Turning to MiFID, panellists noted how, to varying degrees, the EU’s directive runs parallel with, but is also in some ways at odds with, the UK’s own Retail Distribution Review (2013). And the UK's departure from the EU will not likely reduce the chance of MiFID’s impacting the UK financial industry, the audience heard. “Despite Brexit, it’s happening,” Van Hoorn said. Cornwall pointed out that many of the strongest ideas in some EU directives originated from the UK. The wealth industry has had to contend with considerable compliance burdens, not least in terms of IT costs, he continued. Asked if he thought the volume of compliance work had peaked, Cornwall replied: “We are at the tail end of the [financial] crisis…in terms of initiatives in the pipeline.”
Van Hoorn said the EU “now understands that the focus on investor protection needs to be back on the agenda”.
Asked what panellists thought might be the next big agenda item for EU policymakers, Van Hoorn replied: “I know that for the EU financial advice is going to be the next big initiative...In Europe, the advice market doesn’t really work. You will see a lot of consultation and a lot of policy statements.”
The panellists were Hermann Schwalm, independent business consultant; Pablo Diaz de Sandi, global client lifecycle management programme manager at HSBC Private Bank; Dominic Greenwood, chief operating officer, Expersoft Systems; and Verona Smith, head of platform, Seven Investment Management.
Schwalm made the point that in terms of digital financial offerings, “the younger generation expect it”. The transfer of wealth to younger generations, now in progress, will accelerate this process more generally, he said.

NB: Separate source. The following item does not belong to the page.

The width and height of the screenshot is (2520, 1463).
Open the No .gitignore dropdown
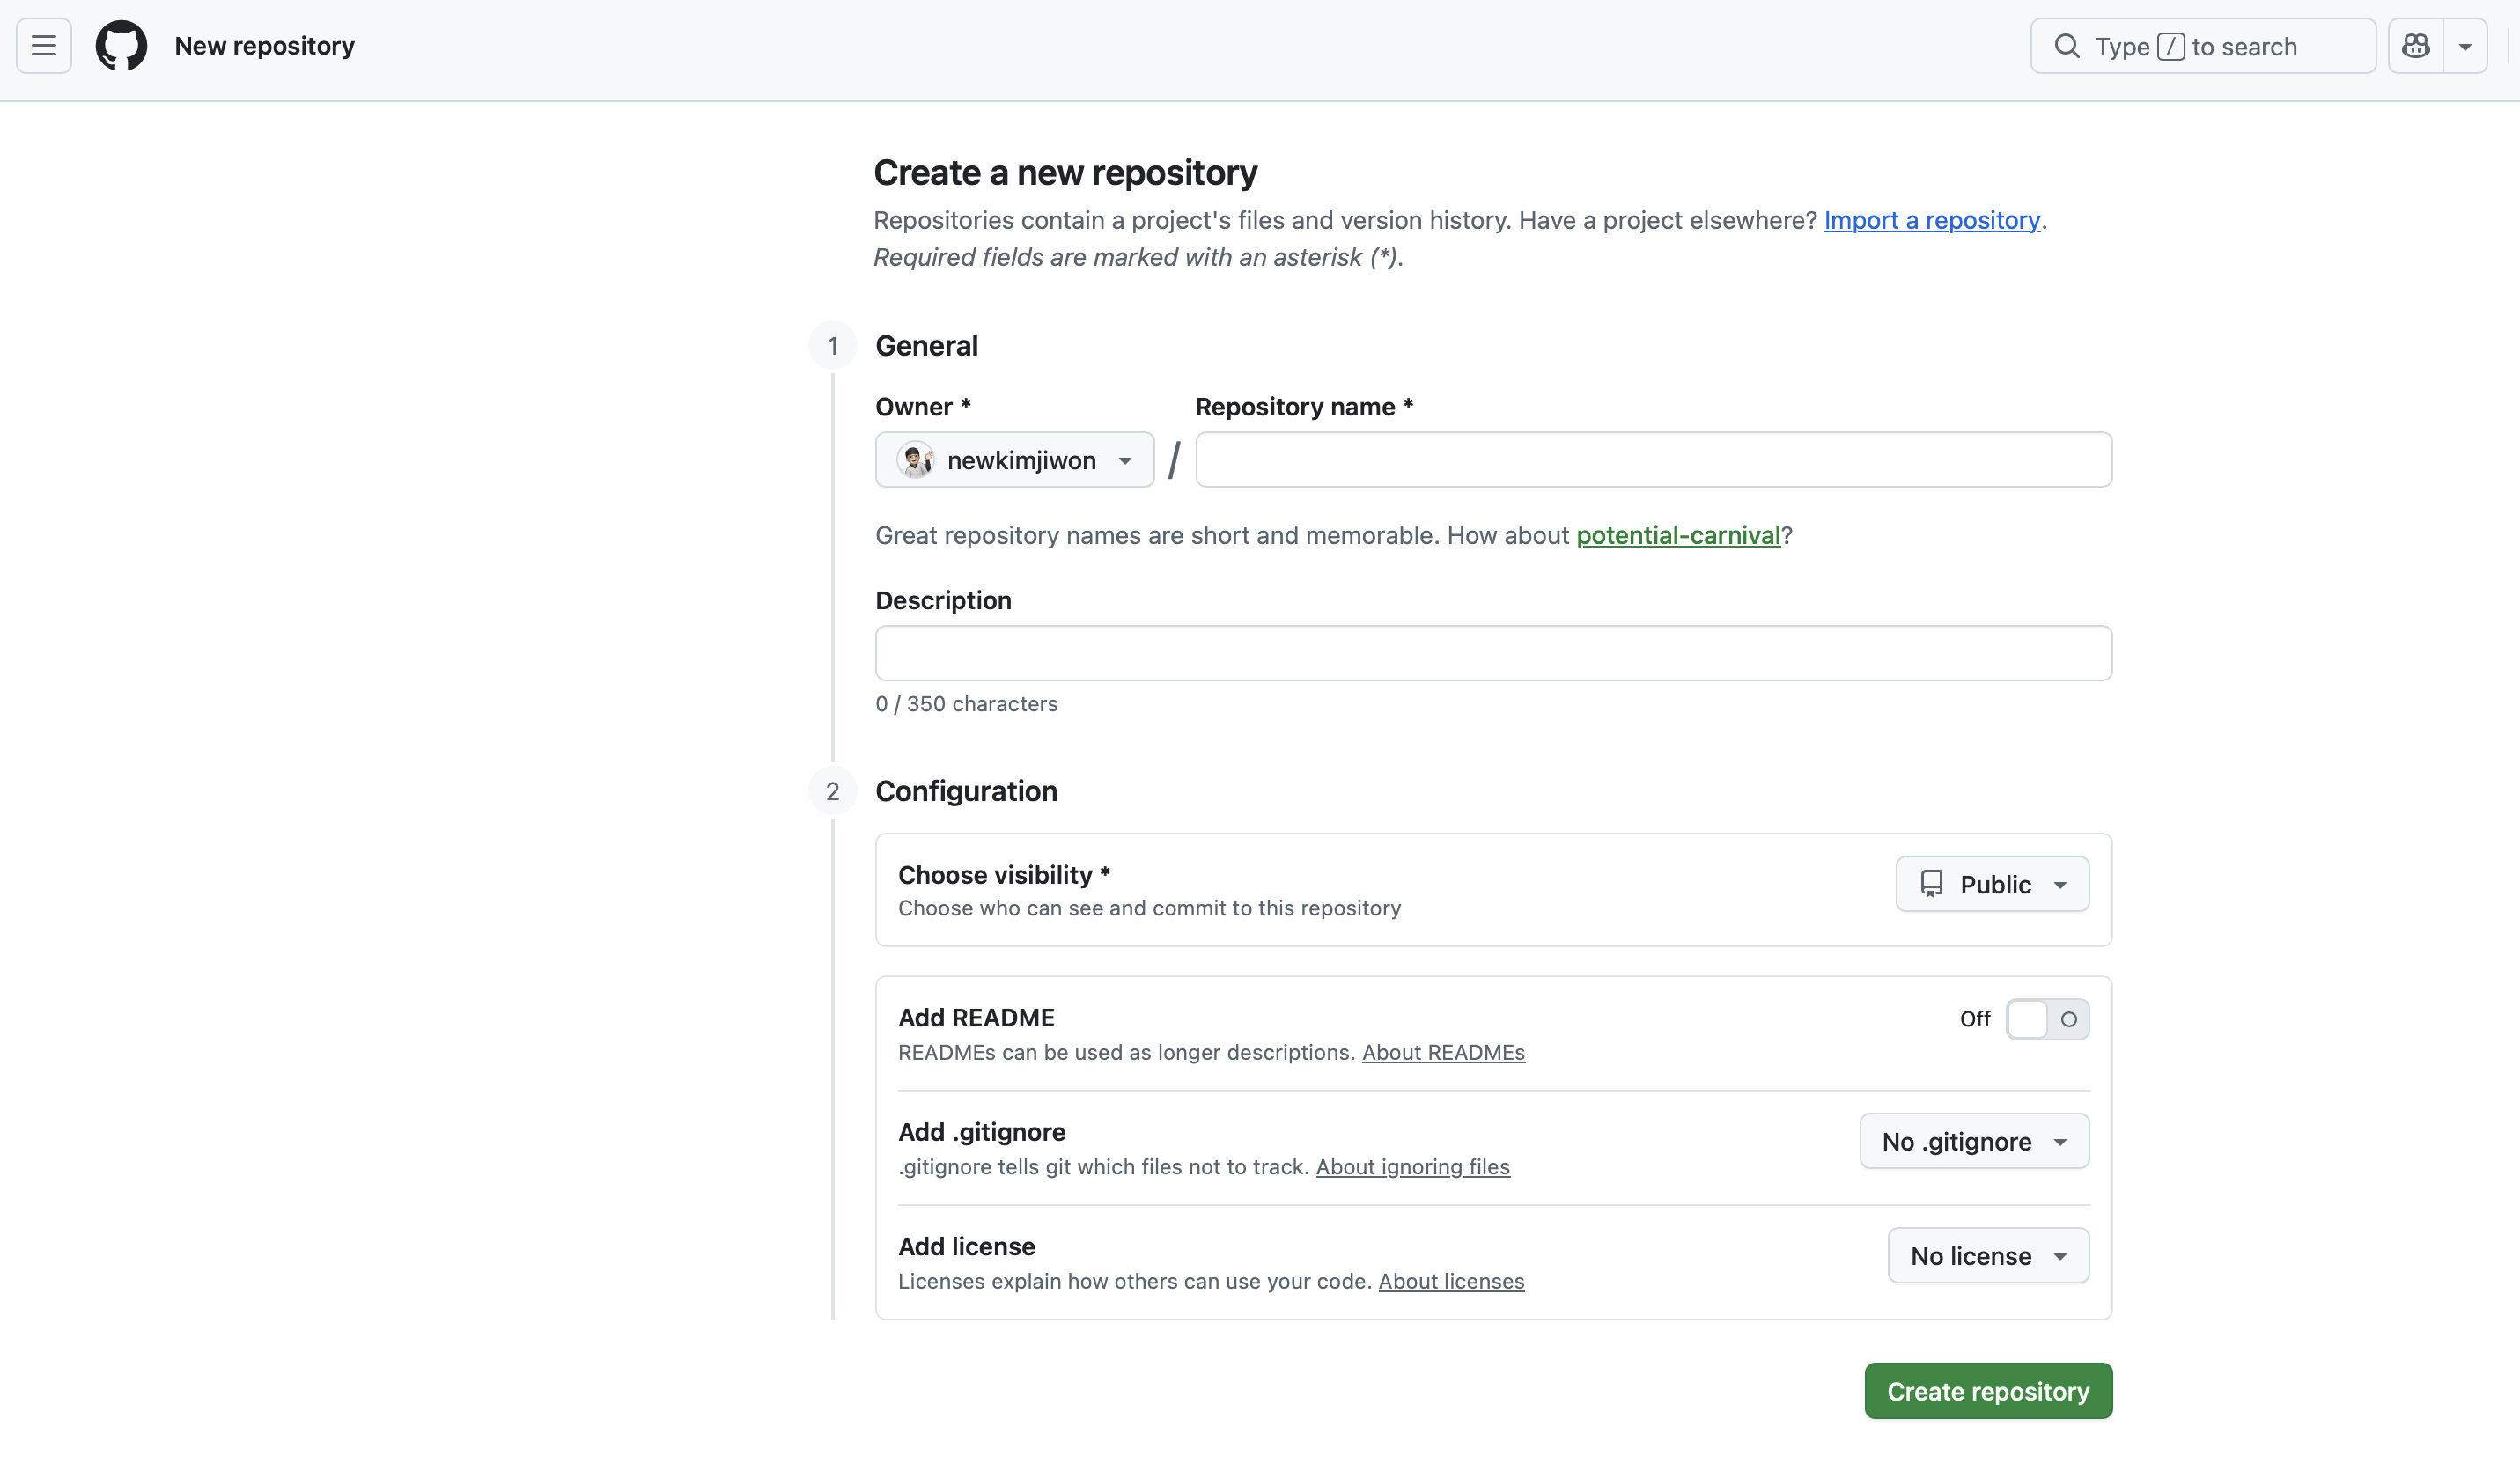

It is vital for wealth managers to have strong data management in place, particularly so they can get on top of issues such as client suitability, Greenwood said. "Technology shouldn't ever get in the way but help humans do their job better,” he said.
Technology is “indispensable” in helping firms deal with the sheer complexity of today’s investment world, particularly given regulatory requirements, Diaz de Sandi said.
In a different vein, Smith talked about apps – such as those developed by her firm – that give clients the ability to have an interactive view of their investments and their wealth management “journey”, so they can see if they are on track to meet their goals or need to make corrections and revise assumptions.
One issue is that of application programme interfaces – these set out how software components should interact and have been an area of widespread activity in wealth management financial technology recently. There are about 1,000 APIs available for financial services today, said Greenwood. This, however, also raises questions about the control of data and information privacy. There are concerns, he said, about the sharing of information.
Diaz de Sandi, on this confidentiality of data point, said: “We have to realise it is not private banking any more. We have to share information with governments and all of these institutions."
When it comes to asking questions of clients, Greenwood said: “We need fewer questions and [to] get those questions right.”
Panellists agreed that when discussing key performance indicators around digital wealth management, the best measure is the view of clients; one potential metric to track is the drop-off rate of clients and client retention.
Smith, asked about demographics and technology, said the embrace of digital wealth management was not greatly driven by the age of a client; it is too easy to assume that older people are less willing to use technology, she said.